### [Exercise objective]
Set down exactly the first line of the entries and every line after it, through the line with "Click the 7% red segment of klaviyo bar".

### [Exercise data]
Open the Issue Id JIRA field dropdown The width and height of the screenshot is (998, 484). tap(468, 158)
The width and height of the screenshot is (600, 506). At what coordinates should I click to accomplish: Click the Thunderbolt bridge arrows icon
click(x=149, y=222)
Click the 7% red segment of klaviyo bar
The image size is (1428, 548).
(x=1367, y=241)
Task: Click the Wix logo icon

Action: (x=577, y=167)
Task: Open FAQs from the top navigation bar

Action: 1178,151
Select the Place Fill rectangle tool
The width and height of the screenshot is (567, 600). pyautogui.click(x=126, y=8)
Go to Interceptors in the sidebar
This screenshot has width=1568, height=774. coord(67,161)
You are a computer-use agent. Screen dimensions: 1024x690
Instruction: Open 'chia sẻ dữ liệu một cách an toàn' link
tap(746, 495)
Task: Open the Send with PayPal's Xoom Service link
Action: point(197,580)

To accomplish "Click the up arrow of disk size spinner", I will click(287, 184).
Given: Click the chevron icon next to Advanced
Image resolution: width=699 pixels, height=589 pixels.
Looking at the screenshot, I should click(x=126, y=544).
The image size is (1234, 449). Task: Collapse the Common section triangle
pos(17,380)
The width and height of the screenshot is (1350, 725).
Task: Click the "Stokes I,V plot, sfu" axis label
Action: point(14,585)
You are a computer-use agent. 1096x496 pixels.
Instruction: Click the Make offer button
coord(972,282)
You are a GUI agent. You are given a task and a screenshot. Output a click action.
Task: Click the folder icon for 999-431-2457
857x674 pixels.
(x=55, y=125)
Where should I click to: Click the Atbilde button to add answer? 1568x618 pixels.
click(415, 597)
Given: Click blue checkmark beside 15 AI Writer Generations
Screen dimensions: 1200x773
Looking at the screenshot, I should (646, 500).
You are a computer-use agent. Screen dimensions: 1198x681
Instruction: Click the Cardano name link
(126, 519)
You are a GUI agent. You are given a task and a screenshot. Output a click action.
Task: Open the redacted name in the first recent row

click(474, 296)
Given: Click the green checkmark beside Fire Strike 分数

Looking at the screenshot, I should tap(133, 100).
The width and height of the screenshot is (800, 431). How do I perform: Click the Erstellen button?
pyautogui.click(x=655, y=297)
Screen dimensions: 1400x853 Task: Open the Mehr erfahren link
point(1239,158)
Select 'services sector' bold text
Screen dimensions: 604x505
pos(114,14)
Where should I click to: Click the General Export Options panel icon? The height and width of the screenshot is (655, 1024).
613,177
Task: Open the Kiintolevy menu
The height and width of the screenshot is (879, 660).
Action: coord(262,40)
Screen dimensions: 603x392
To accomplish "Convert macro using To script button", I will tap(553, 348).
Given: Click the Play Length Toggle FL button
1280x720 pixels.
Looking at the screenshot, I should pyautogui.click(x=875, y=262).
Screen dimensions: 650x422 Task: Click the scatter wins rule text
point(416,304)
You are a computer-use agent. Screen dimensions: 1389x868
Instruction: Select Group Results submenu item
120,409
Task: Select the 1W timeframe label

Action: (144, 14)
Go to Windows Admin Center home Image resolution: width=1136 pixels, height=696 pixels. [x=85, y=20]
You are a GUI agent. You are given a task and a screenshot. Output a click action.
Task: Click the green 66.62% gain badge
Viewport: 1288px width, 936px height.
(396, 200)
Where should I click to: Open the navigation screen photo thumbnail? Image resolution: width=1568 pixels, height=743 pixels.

### [Solution to the exercise]
Open the Issue Id JIRA field dropdown The width and height of the screenshot is (998, 484). tap(468, 158)
The width and height of the screenshot is (600, 506). At what coordinates should I click to accomplish: Click the Thunderbolt bridge arrows icon
click(x=149, y=222)
Click the 7% red segment of klaviyo bar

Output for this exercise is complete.